Like a Dragon Ishin! Review
Like a Dragon (formerly known as Yakuza) can be a tough series to get into, with many installments in the series it can be confusing on where the best place is to jump in. It also can be a little too off the wall for some people, with the random karaoke breaks and off the wall narratives.
Like a Dragon Ishin! However, is a very different kind of game, while yes it has the same characters known throughout the series, they are more presented like actors playing a role in a historical tale as the same voice actors and visuals are used but they are calling them different names.
Like a Dragon: Ishin! is set in the 1860s Japan during the Bakumatsu Era at the end of the Edo Period. Japan is thrown into turmoil after the arrival of Western ships, galvanizing the imperialist ideals of the Shishi, who wish to rebuild the nation around the emperor by overthrowing the Bakufu and expelling foreigners.

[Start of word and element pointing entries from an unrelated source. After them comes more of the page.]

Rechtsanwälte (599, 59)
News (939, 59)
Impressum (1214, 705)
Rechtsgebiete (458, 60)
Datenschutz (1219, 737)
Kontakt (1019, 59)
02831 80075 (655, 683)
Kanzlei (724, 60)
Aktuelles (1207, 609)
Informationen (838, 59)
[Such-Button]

The game features an open world focusing on a powerful feudal domain and castle town in east Japan, Tosa, and Japan’s capital city at the time, Kyo. Kyo is divided into several key areas: the hospitality district Fushimi, the red light district Gion, the bustling Rakunai, the deserted Rakugai, and the perilous Mukurogai. The Shinsengumi (a notorious police force organized by the Bakufu) are headquartered in Kyo, where the majority of the game takes place.
Gameplay is (not surprisingly) similar to other Yakuza/Like a Dragon games, exploration in a semi-open world in which you fight your way through the story beats and then are treated to well done cut scenes to fill in the story beats in between.
Similar to the last couple entries you have four different fighting styles to utilize. In this game we get bare hands, katana, gun, and then the fourth is a blend of katana and gun in a dancer style combat. Each have their own leveling tree and you gain experience for them the more you utilize them.
While the Katana/Gun style may be the hardest to become efficient with, it’s hands down the most satisfying once you get the hang of it. Second to that I enjoyed pure katana battle which is satisfying to play with and authentic to the time period and culture in place.
The story in typical fashion can be wacky to an extent but it more grounded than other Yakuza/Like a Dragon games. While the narrative ends a little lackluster for my taste, the journey was pleasant enough to not make me regret my time spent with the game.
Just like the other games in the series there are still wacky mini games however they are more appropriate for the time period of the game, we are treated to rhythm bases games or do some cooking in your downtime.
At its core it’s definitely a Yakuza game, for better or worse. If you’ve played others and not enjoyed your time, I don’t think this one will do anything to sway your opinion, however if you are looking for an entry point without having to find lore from the other series this is a great jumping in point. All in all, it’s once again a very solid entry in a series with a long-standing tradition of making good games.